Dataset excerpts:
────
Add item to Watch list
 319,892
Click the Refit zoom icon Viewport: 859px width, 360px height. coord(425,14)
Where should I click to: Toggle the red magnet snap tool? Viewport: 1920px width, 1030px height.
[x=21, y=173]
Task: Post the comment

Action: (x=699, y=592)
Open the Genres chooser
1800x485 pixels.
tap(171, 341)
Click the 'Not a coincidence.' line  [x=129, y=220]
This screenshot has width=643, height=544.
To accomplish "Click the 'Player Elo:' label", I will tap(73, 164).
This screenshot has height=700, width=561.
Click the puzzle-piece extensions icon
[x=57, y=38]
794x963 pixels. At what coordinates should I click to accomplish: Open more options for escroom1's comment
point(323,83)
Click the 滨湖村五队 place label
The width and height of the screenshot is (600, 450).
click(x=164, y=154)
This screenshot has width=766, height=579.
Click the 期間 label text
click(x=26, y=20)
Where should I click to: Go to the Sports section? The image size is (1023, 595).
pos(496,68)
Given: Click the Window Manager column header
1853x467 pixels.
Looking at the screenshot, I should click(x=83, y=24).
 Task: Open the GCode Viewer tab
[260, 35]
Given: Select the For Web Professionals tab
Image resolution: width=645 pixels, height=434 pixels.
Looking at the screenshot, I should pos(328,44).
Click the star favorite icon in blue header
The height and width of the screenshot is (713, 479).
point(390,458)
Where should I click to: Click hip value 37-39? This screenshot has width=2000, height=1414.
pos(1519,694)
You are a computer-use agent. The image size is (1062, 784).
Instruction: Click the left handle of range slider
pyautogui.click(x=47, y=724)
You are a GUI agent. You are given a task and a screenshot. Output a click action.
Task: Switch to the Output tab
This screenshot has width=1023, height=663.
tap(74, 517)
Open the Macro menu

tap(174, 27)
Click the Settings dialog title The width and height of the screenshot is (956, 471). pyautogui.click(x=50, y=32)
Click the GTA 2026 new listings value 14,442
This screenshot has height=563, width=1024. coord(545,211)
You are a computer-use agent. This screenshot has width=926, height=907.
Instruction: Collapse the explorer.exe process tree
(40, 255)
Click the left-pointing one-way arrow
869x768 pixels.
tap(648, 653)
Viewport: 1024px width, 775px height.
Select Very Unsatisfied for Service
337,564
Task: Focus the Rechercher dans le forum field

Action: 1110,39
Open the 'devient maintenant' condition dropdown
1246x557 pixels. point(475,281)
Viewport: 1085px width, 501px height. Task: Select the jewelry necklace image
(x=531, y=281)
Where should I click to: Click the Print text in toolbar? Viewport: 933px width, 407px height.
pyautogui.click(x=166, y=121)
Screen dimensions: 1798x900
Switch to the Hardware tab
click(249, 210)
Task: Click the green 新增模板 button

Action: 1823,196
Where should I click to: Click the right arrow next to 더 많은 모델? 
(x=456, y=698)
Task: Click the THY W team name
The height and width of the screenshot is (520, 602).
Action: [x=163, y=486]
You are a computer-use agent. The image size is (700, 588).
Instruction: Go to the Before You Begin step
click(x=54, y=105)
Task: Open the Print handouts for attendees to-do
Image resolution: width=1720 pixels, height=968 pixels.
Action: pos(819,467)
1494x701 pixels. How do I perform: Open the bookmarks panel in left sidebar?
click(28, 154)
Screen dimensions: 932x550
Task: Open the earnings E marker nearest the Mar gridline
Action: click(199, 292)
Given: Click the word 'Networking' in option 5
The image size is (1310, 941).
────
Give all the entries again exactly; leave none out.

Add item to Watch list
 319,892
Click the Refit zoom icon Viewport: 859px width, 360px height. coord(425,14)
Where should I click to: Toggle the red magnet snap tool? Viewport: 1920px width, 1030px height.
[x=21, y=173]
Task: Post the comment

Action: (x=699, y=592)
Open the Genres chooser
1800x485 pixels.
tap(171, 341)
Click the 'Not a coincidence.' line  [x=129, y=220]
This screenshot has width=643, height=544.
To accomplish "Click the 'Player Elo:' label", I will tap(73, 164).
This screenshot has height=700, width=561.
Click the puzzle-piece extensions icon
[x=57, y=38]
794x963 pixels. At what coordinates should I click to accomplish: Open more options for escroom1's comment
point(323,83)
Click the 滨湖村五队 place label
The width and height of the screenshot is (600, 450).
click(x=164, y=154)
This screenshot has width=766, height=579.
Click the 期間 label text
click(x=26, y=20)
Where should I click to: Go to the Sports section? The image size is (1023, 595).
pos(496,68)
Given: Click the Window Manager column header
1853x467 pixels.
Looking at the screenshot, I should click(x=83, y=24).
 Task: Open the GCode Viewer tab
[260, 35]
Given: Select the For Web Professionals tab
Image resolution: width=645 pixels, height=434 pixels.
Looking at the screenshot, I should pos(328,44).
Click the star favorite icon in blue header
The height and width of the screenshot is (713, 479).
point(390,458)
Where should I click to: Click hip value 37-39? This screenshot has width=2000, height=1414.
pos(1519,694)
You are a computer-use agent. The image size is (1062, 784).
Instruction: Click the left handle of range slider
pyautogui.click(x=47, y=724)
You are a GUI agent. You are given a task and a screenshot. Output a click action.
Task: Switch to the Output tab
This screenshot has width=1023, height=663.
tap(74, 517)
Open the Macro menu

tap(174, 27)
Click the Settings dialog title The width and height of the screenshot is (956, 471). pyautogui.click(x=50, y=32)
Click the GTA 2026 new listings value 14,442
This screenshot has height=563, width=1024. coord(545,211)
You are a computer-use agent. This screenshot has width=926, height=907.
Instruction: Collapse the explorer.exe process tree
(40, 255)
Click the left-pointing one-way arrow
869x768 pixels.
tap(648, 653)
Viewport: 1024px width, 775px height.
Select Very Unsatisfied for Service
337,564
Task: Focus the Rechercher dans le forum field

Action: 1110,39
Open the 'devient maintenant' condition dropdown
1246x557 pixels. point(475,281)
Viewport: 1085px width, 501px height. Task: Select the jewelry necklace image
(x=531, y=281)
Where should I click to: Click the Print text in toolbar? Viewport: 933px width, 407px height.
pyautogui.click(x=166, y=121)
Screen dimensions: 1798x900
Switch to the Hardware tab
click(249, 210)
Task: Click the green 新增模板 button

Action: 1823,196
Where should I click to: Click the right arrow next to 더 많은 모델? 
(x=456, y=698)
Task: Click the THY W team name
The height and width of the screenshot is (520, 602).
Action: [x=163, y=486]
You are a computer-use agent. The image size is (700, 588).
Instruction: Go to the Before You Begin step
click(x=54, y=105)
Task: Open the Print handouts for attendees to-do
Image resolution: width=1720 pixels, height=968 pixels.
Action: pos(819,467)
1494x701 pixels. How do I perform: Open the bookmarks panel in left sidebar?
click(28, 154)
Screen dimensions: 932x550
Task: Open the earnings E marker nearest the Mar gridline
Action: click(199, 292)
Given: Click the word 'Networking' in option 5
The image size is (1310, 941).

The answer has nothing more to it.